Man, the guy was cool. He spoke Portuguese with his Sudanese and international laid-back style, accentuating commas and not stopping at the periods. He talked forever about any subject to anyone. He never showed his strengths. The subtle samurai warrior spoke softly and consolidated peace instead of dividing and conquering through war. An elegantly rugged statesman who constantly searched for new situations and stimuli to immerse himself into.

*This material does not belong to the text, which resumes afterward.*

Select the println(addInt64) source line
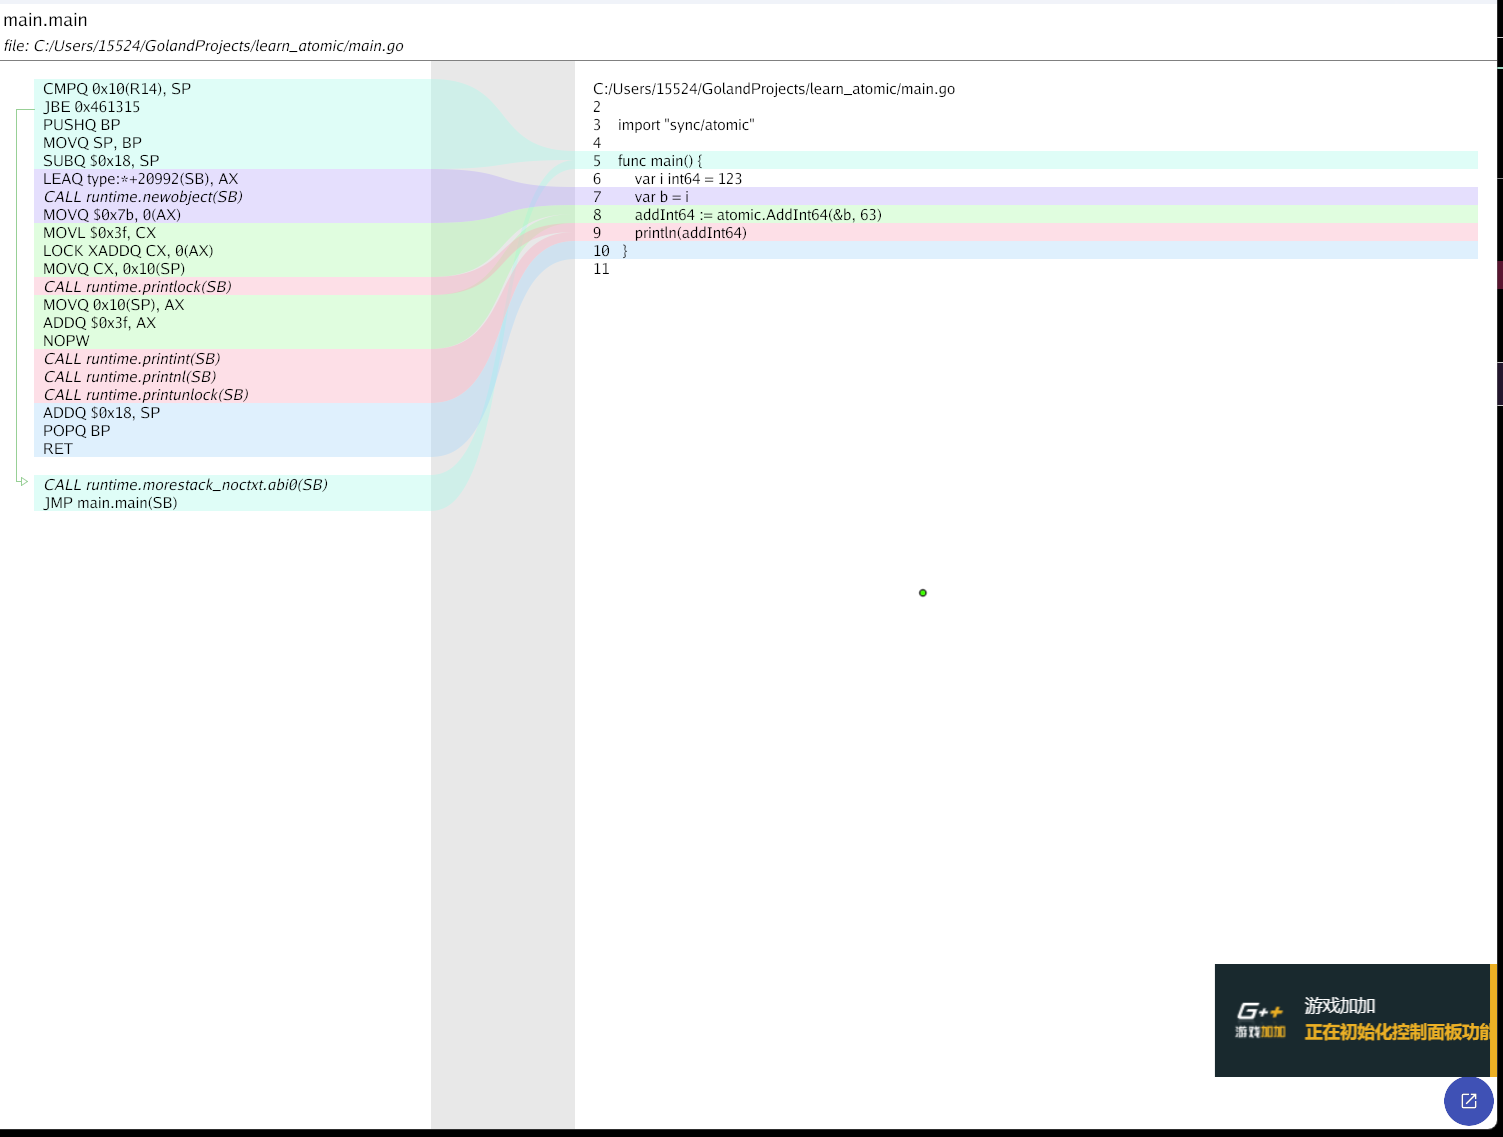Screen dimensions: 1503x1137 (x=690, y=233)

We took a couple of historic trips. The first to Seattle during the first Thanksgiving after meeting one another. Never had I laughed for five days straight. Next was Los Angeles to scalp sixteen tickets at a Mexico-US soccer final. Being Brazilian, I bet that Brazil was going to make it to the final of that competition, so I handed Ayman all of the money to buy tickets for a bus-load of compatriots that wanted to go to the final. Fortunately, Brazil lost to the United States for the first time in 40 years. Although his money was not at stake, he went with me to sell the tickets. F'in Ayman left my car's window completely open when we parked at East LA's hoody Coliseum; however, during three hours no one touched the leather jackets, backpacks, and laptops that were left at the auto! Nothing was gone thanks to Ayman's strong saint or luck, whatever explanation you prefer. Finally, I took the Brazo-Sudanese to see his homeland from a past life -- Brazil. The trip started with a bang and never ended. He then understood why he studied Portuguese as a Minor at Cal and it turned out that he knew more about Brazil than most of the people he met on the trip! Luckily for us, we went during the World Cup so we celebrated Brazil's victories and lamented its defeat in the final. He returned to California traumatized. When I came out of my room, the samurai quickly gathered himself as he was on the verge of crying to my mother as he remembered the love he felt while he was there.

Ayman is the perfect integration of mind, body, and spirit that I have ever seen in an individual. How often do you meet a PhD. student that can out run and out dribble you on the soccer field, kick your ass in a fight with Bruce Lee-style Kung-Fu punches and kicks, conquer anyone?s love, analyze and clearly discuss the most complex theoretical concepts, and do everything better than most people do one single thing. The living multiplicity of life. He always has and always will serve as an example to all of us.

The other day I saw something and automatically thought, just like I had in the past, "I have to show this to Ayman!" Only then did I realize that Ayman is now more than ever a part of me as well as to each one of you. My deepest condolences go out to the family and to all who knew him. We all need to support each other and celebrate Ayman's life. He has given us so much and would expect us to continue pushing forward, honestly searching for the truth. Never settling for anything less.

I love you very much Ayman. You are the brother that I always wanted to have, and God/Allah/life/chance/destiny made us cross paths.

Only Ayman to have me write my first blog.